In other words, we’re not paying Teach for America $5,000 per TFAer. We’re actually paying them them $5,000 per TFAer per year for up to two years.

The cost of this contract just doubled without anyone noticing. The cost of this contract just doubled without anyone on the board or in the central office drawing attention to this.

The Huntsville Times first reported the total cost on October 18th, as being $5,000 per TFAer for–at that time–a total of $550,000 for 110 teachers. They again reported the total cost on November 3rd as being 5,000 per TFAer for a total of $850,000 for 170 teachers.

The actual cost of the Teach for America contract is $1,700,000 for four years, not $850,000 for four years.

And no one in the Superintendent’s office, nor on the board has done anything to correct this misconception in 19 days. Perhaps they didn’t notice it themselves?

Or perhaps they were glad that the total cost was being underestimated by the press and by me.

Dr. Wardynski, Mr. King, Dr. Robinson, Mr. Blair, Mr. Birney, I have just one question for you: If you believe that hiring TFAers is the best possible action for the system to follow to improve student achievement, why are you hiding behind a misconception concerning the costs of the program?

For those keeping track of such things: Dr. Wardynski has now offered The Broad Foundation a $2,110,000 return on the investment made in Dr.

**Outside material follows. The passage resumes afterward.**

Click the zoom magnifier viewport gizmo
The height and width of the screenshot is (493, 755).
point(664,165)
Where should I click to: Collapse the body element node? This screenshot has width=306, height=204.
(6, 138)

Wardynski’s training in five months. No wonder the Foundation is doing so well.


"Children see magic because they look for it." --Christopher Moore, Lamb: The Gospel according to Biff, Jesus' childhood pal.

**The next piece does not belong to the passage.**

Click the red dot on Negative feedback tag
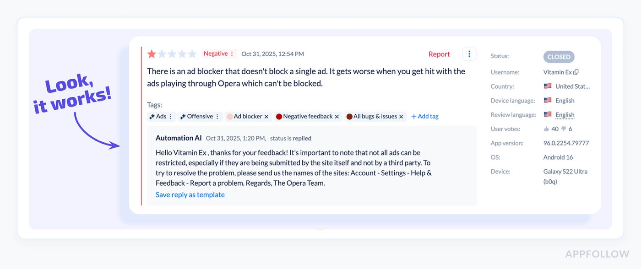 click(279, 117)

  1. The actual cost of the Teach for America contract is $1,700,000 for four years, not $850,000 for four years.

    Not bad for a school system that had a reduction in force and is paying the former Super to sit at home.

  2. How can the total cost of the Contract obligation be calculated if the requirements are stated in terms of minimum quantities (ie “30 or more” or “50 or more”) instead of maximum quantities. Of importance, all of the cost estimates represent the absolute minimal cost, not the potential maximum cost (… and probably not the actual cost). For example, what is the true Contract cost if HCS hired 100 new TFA teachers each year for the next four years? Additionally, to avoid even the “perception” of a potential conflict of interest, there should be a full public disclosure of all financial data and the connections of Contract decision makers to other organizations (Statement of Economic Interests per Alabama Ethics Commission).

  3. Russ,
    I enjoy following your blog and have read it faithfully for several months now. It seems that we were discussing similar issues/frustrations shortly after school began….and now half of the school year is over. He gets worse, his decisions are constantly questionable, and the there has been NO progress. We do “we” as members of this community sign up for citizens comments abs ask these questions directly to W and the Board???? I encourage ALL members of this blog to stand up and speak up. It’s time to take these questions directly to the Board at the next mtg…and any future mtgs. As long as it takes!!!!!

    1. I agree and support that idea. I do not speak at every board meeting for one simple reason: I’m choosing my battles. I would love for the board to be inundated by questions, and asking questions at the board meetings is a great way forward.

      In addition to that, we should regularly call and email the board, and Dr. Wardynski. Ask for meetings with them to discuss these and other issues.

      We should contact the state department of education and state board as well. I’ll get their contact info posted soon.

      Contact local politicians: Wardynski only seems to respond to calls from persons in positions of power, not parents.

      Contact the press. Write letters to the editor, and news directors.

      Finally, JOIN A PTA and get involved in your local school. You do not have to be a parent to join. Concerned neighbors count too.

      There are hundreds of ways to be involved and improve our schools. Find one or two that work for you and run with it.